* [JOB]: Reproduce the entries word for word, beginning with the first one and ending after the line that contains "click(195, 298)".

———

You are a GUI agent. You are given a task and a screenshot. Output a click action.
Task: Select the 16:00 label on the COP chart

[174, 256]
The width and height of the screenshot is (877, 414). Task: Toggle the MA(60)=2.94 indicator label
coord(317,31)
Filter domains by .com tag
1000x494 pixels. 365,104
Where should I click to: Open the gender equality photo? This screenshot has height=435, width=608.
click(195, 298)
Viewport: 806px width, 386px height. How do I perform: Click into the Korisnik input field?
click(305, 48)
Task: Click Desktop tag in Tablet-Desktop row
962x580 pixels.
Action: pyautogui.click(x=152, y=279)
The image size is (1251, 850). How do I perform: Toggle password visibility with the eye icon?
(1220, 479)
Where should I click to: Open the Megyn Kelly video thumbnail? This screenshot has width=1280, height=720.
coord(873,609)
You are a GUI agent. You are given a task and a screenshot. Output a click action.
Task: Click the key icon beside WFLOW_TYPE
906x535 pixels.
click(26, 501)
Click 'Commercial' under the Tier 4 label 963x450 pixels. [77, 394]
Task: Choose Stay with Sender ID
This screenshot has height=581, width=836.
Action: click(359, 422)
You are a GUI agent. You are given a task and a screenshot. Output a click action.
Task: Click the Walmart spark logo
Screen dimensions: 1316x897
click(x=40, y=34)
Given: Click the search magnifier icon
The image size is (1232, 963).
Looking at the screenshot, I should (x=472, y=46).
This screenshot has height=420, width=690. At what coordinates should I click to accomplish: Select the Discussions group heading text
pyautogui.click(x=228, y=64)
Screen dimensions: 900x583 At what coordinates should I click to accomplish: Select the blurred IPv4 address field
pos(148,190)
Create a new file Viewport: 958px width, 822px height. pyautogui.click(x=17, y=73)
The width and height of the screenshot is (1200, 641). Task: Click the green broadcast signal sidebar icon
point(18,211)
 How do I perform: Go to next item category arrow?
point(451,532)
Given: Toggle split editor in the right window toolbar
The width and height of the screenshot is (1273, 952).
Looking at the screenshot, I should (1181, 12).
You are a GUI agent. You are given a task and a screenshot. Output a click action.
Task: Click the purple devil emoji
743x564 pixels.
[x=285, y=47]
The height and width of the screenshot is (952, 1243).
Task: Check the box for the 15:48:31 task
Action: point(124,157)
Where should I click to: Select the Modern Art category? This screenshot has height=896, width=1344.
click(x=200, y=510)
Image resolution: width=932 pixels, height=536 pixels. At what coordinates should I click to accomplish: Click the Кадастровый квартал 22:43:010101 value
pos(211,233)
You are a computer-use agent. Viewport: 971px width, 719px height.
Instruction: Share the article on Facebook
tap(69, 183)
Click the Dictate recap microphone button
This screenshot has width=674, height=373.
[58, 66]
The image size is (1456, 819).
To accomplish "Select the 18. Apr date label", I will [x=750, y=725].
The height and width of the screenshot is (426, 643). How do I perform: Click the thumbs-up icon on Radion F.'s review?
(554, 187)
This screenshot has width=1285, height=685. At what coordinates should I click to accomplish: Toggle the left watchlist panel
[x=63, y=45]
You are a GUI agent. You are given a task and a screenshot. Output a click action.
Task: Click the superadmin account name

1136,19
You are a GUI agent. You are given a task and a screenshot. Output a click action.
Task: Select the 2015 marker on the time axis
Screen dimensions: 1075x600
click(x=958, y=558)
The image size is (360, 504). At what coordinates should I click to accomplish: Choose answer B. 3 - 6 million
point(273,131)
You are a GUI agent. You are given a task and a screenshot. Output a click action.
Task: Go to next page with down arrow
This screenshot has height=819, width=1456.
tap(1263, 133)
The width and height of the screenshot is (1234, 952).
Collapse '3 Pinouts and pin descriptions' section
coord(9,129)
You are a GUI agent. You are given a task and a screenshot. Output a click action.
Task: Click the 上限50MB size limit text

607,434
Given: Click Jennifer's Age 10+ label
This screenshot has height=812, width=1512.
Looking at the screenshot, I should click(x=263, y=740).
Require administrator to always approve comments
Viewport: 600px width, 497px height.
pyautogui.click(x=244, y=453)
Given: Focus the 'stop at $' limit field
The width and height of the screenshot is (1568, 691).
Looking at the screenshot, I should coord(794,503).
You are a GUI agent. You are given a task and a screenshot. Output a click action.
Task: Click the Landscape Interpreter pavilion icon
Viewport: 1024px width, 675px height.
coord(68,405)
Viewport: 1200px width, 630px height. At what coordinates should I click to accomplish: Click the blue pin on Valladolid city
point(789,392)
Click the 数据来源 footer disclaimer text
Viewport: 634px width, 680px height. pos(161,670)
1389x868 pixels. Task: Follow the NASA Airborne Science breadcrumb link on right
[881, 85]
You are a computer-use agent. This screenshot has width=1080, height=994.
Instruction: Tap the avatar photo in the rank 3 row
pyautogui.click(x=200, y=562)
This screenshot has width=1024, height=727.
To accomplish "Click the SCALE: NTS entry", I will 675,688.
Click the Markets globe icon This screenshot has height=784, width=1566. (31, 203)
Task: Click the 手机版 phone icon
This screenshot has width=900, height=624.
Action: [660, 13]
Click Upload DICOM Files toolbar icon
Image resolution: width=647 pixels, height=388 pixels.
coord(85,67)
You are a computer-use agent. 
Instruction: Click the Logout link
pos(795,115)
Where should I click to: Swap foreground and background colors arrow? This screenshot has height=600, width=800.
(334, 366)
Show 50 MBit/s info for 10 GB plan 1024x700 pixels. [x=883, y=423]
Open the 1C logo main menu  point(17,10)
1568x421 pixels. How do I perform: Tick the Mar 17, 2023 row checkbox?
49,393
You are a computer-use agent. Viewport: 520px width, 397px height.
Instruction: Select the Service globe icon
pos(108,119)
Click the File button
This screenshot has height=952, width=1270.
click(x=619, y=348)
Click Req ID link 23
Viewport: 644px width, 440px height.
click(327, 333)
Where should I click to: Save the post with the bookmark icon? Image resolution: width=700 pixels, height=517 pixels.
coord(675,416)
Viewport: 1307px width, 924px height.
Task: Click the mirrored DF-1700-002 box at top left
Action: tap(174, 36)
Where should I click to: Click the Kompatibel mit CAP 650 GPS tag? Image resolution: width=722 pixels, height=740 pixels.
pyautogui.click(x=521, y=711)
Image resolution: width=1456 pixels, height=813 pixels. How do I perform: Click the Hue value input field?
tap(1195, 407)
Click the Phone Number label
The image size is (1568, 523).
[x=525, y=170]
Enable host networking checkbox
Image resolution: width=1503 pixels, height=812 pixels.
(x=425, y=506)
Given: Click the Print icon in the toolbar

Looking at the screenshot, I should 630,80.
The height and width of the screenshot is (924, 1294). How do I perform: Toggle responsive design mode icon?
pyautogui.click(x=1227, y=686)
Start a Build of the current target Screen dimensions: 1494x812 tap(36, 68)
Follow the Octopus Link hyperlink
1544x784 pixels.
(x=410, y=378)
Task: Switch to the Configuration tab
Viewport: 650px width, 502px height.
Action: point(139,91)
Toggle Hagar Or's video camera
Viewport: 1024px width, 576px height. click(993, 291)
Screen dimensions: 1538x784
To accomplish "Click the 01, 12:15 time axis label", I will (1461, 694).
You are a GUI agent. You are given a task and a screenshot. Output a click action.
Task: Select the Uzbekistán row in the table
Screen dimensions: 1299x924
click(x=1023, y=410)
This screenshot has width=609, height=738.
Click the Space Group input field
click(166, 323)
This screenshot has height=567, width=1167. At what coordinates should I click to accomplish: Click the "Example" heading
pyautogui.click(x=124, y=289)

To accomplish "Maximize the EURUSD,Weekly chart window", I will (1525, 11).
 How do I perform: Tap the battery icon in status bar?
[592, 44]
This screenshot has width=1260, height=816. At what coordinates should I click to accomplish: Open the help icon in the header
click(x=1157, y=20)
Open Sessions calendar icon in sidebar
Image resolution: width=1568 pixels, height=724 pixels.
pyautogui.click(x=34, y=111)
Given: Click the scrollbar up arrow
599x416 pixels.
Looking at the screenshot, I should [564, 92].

———

* [ANSWER FOR THIS EXERCISE]:
You are a GUI agent. You are given a task and a screenshot. Output a click action.
Task: Select the 16:00 label on the COP chart

[174, 256]
The width and height of the screenshot is (877, 414). Task: Toggle the MA(60)=2.94 indicator label
coord(317,31)
Filter domains by .com tag
1000x494 pixels. 365,104
Where should I click to: Open the gender equality photo? This screenshot has height=435, width=608.
click(195, 298)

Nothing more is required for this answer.